What it does mean is that after long and careful evaluation, scientists at the agency have determined that the benefits to a patient with a specific condition outweigh the risks. Formal FDA approval for a given drug is limited to that for which it has been designed to treat.
This said, a physician may legally prescribe a drug for an unapproved use if, in his/her considered professional judgment, the drug will help a patient's condition. This is usually done after other treatments intended for a patient's problem have been ineffective, or there are no other alternatives readily available.
It’s illegal for a drug manufacturer or distributor to market a product for any use other than that for which it was approved by FDA. When they do, it is referred to as an “off-label” promotion. This has become a significant problem since 1985 when the FDA began allowing direct-to-consumer (DTC) advertising of drugs, which is very popular today. In 2015, spending on DTC ads in the US reached $5.6 billion.

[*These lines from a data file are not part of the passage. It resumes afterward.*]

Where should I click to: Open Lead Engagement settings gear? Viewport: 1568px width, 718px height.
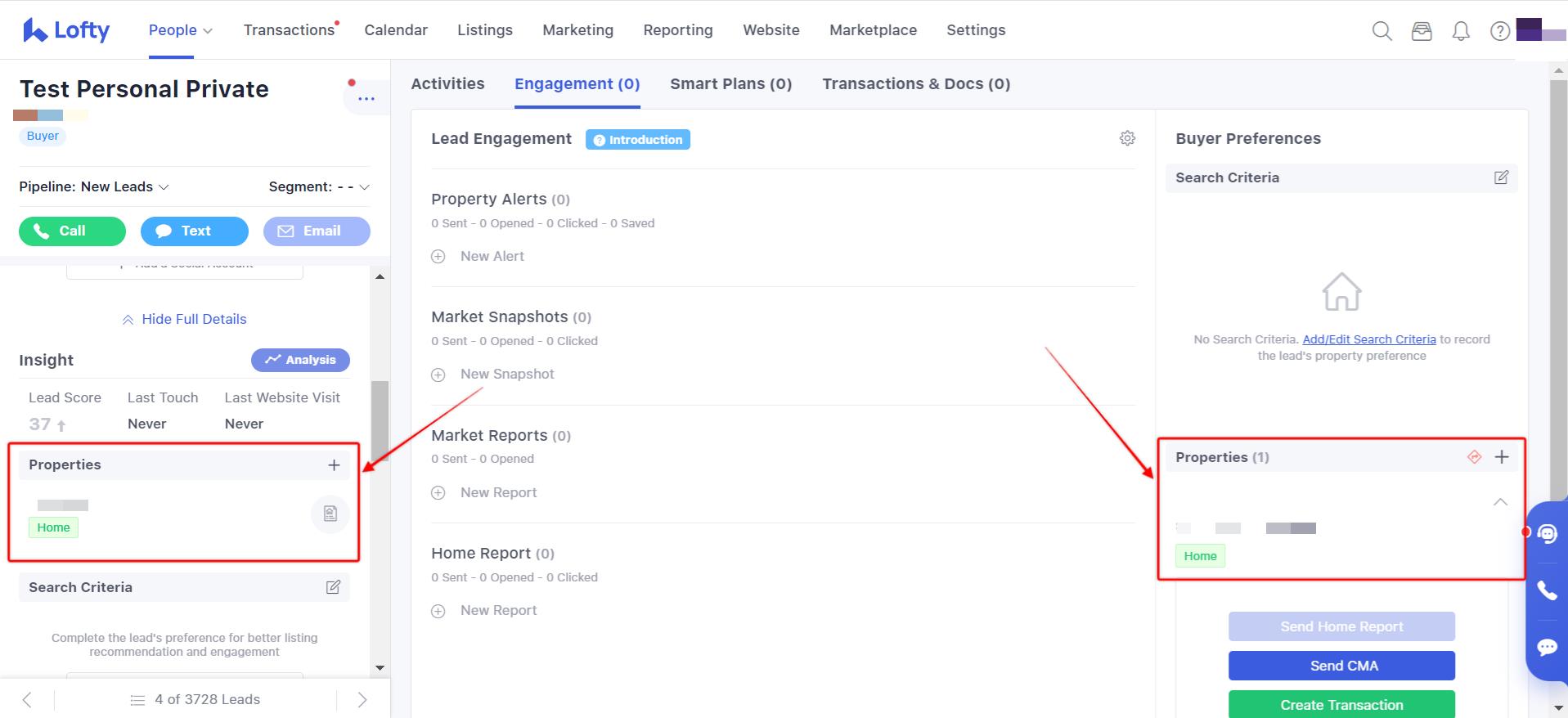(x=1127, y=138)
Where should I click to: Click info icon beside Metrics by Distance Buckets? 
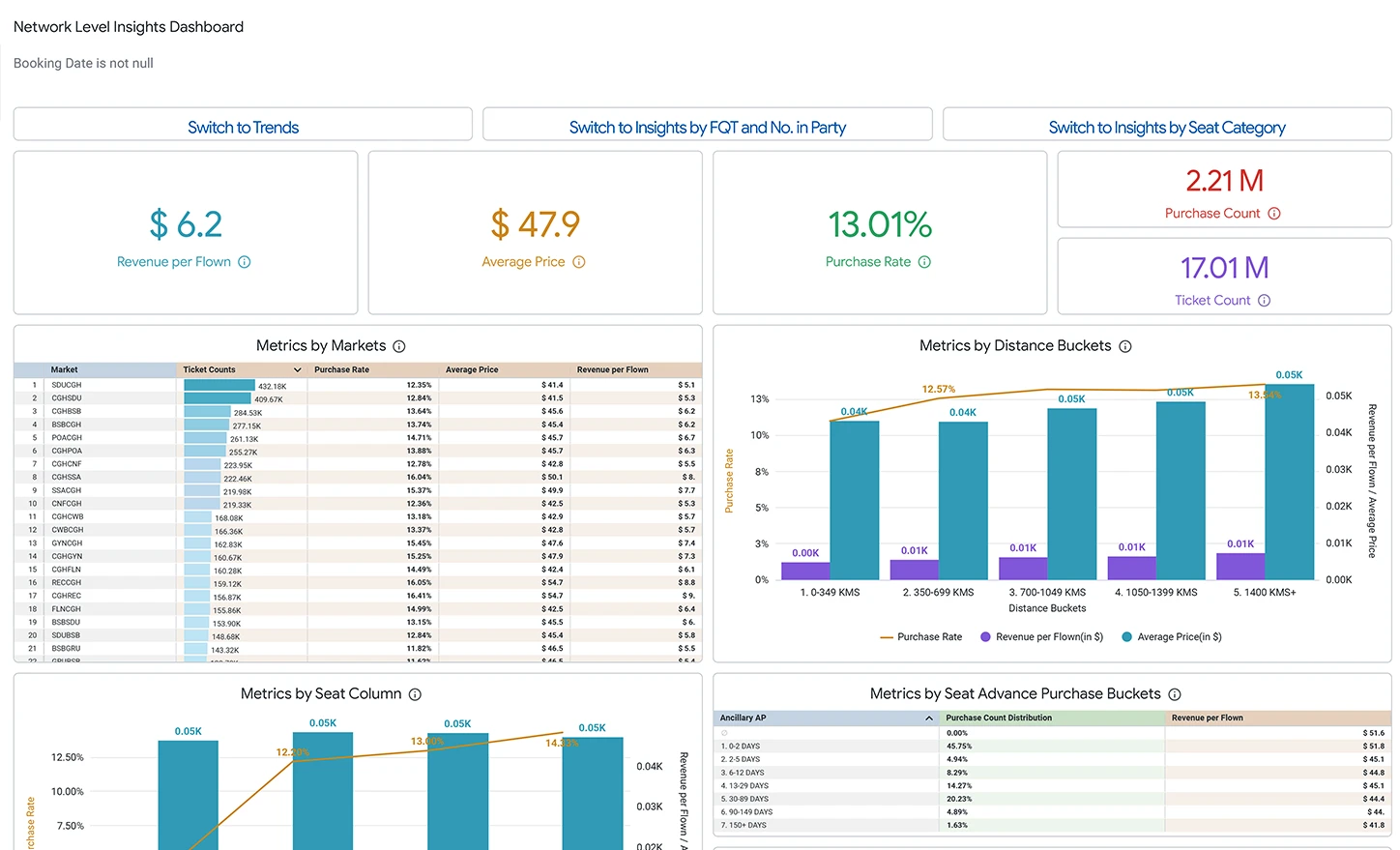tap(1125, 346)
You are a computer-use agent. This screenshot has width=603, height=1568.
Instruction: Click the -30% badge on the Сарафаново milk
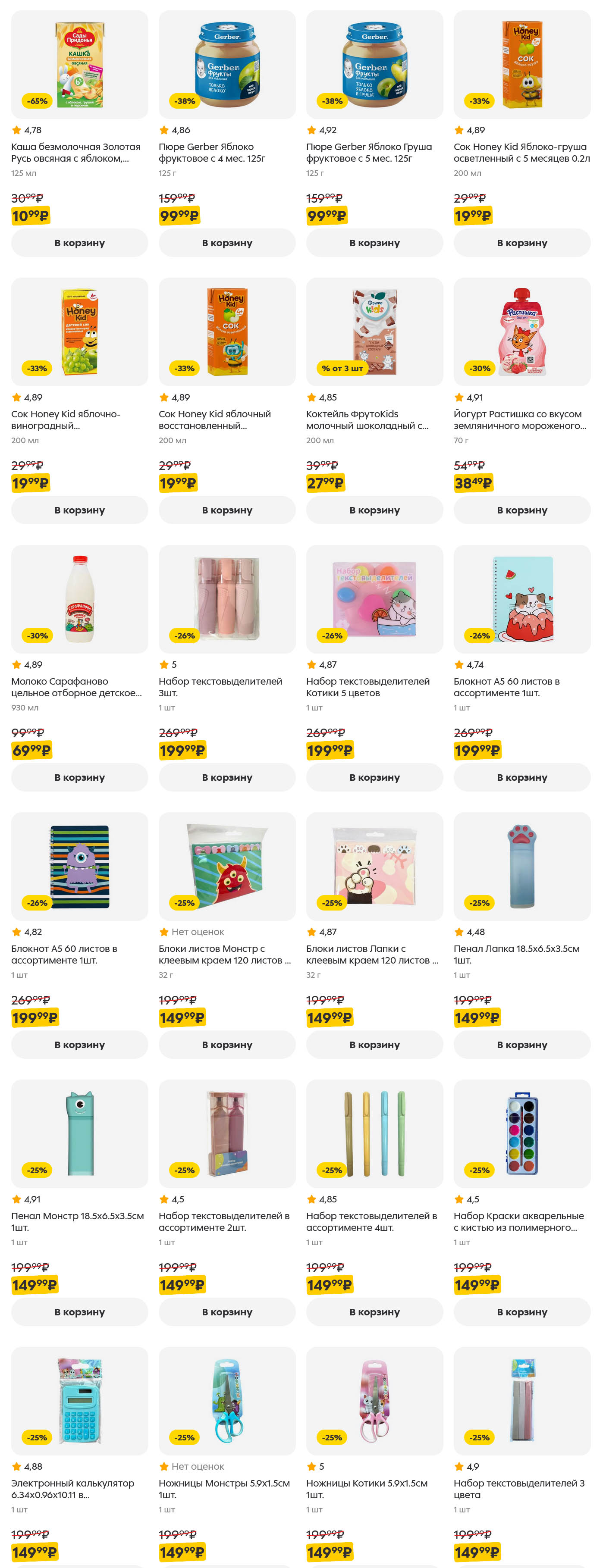click(37, 635)
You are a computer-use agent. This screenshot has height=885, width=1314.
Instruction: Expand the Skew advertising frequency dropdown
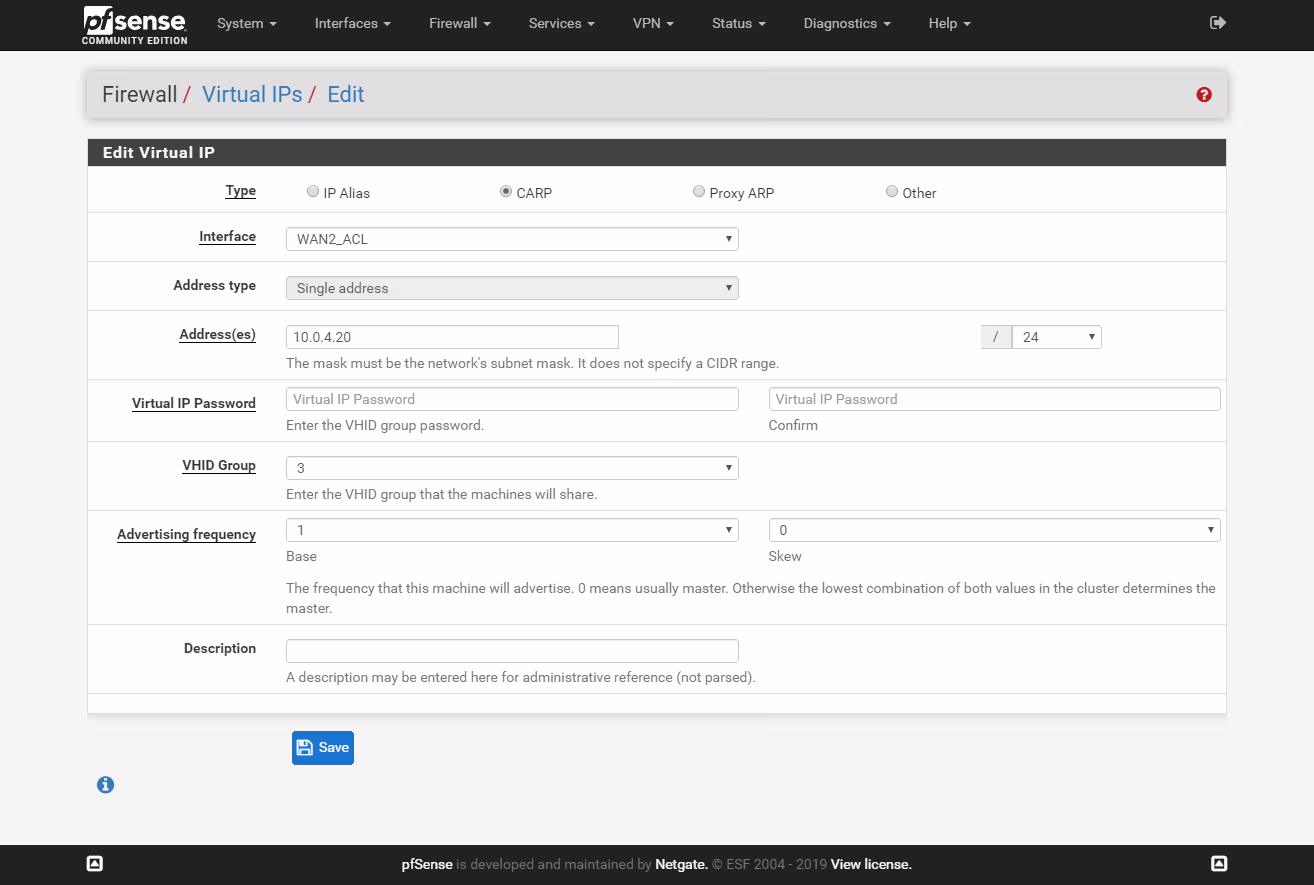(x=994, y=530)
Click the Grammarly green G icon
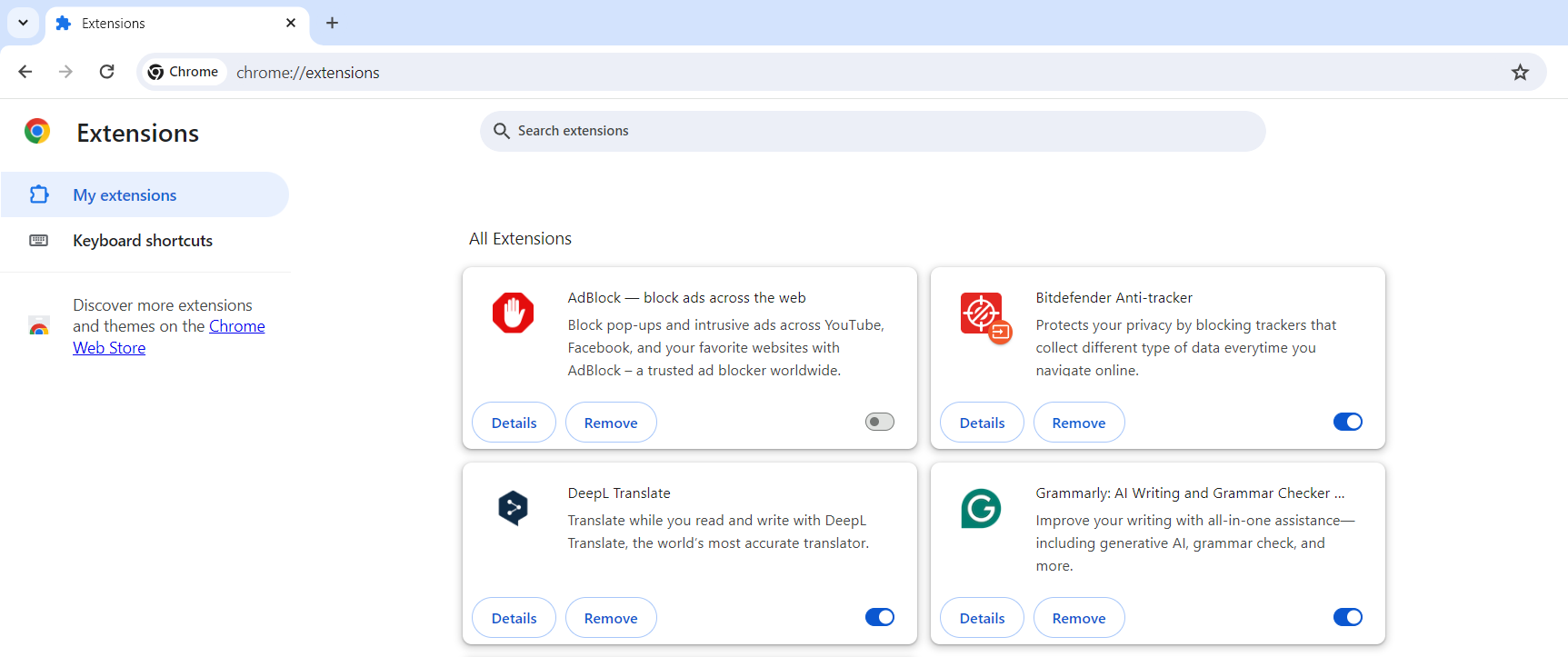1568x657 pixels. (981, 508)
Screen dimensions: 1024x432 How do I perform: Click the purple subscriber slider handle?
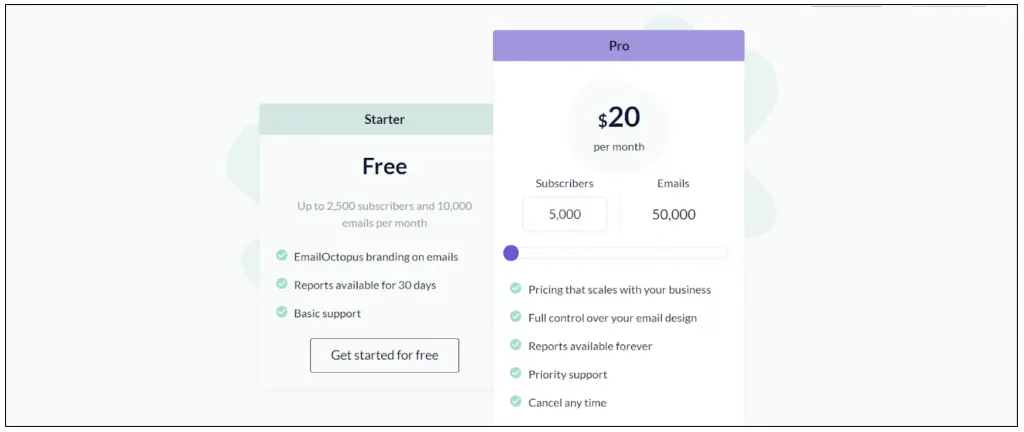[511, 253]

Patients whose physicians recommend off-label prescriptions for their conditions should consider a number of issues, such as the original approved use of the medication and whether or not there are any approved alternatives. Before taking an off-label medication, one should also find out if there have been any clinical studies to support the use of the drug for treating their condition and learn as much as possible about the risks and potential side effects.
It should also be noted that insurers may not cover the costs of an off-label prescription. Patients should perform due diligence and discuss all alternatives with their health care provider before agreeing to take such medications.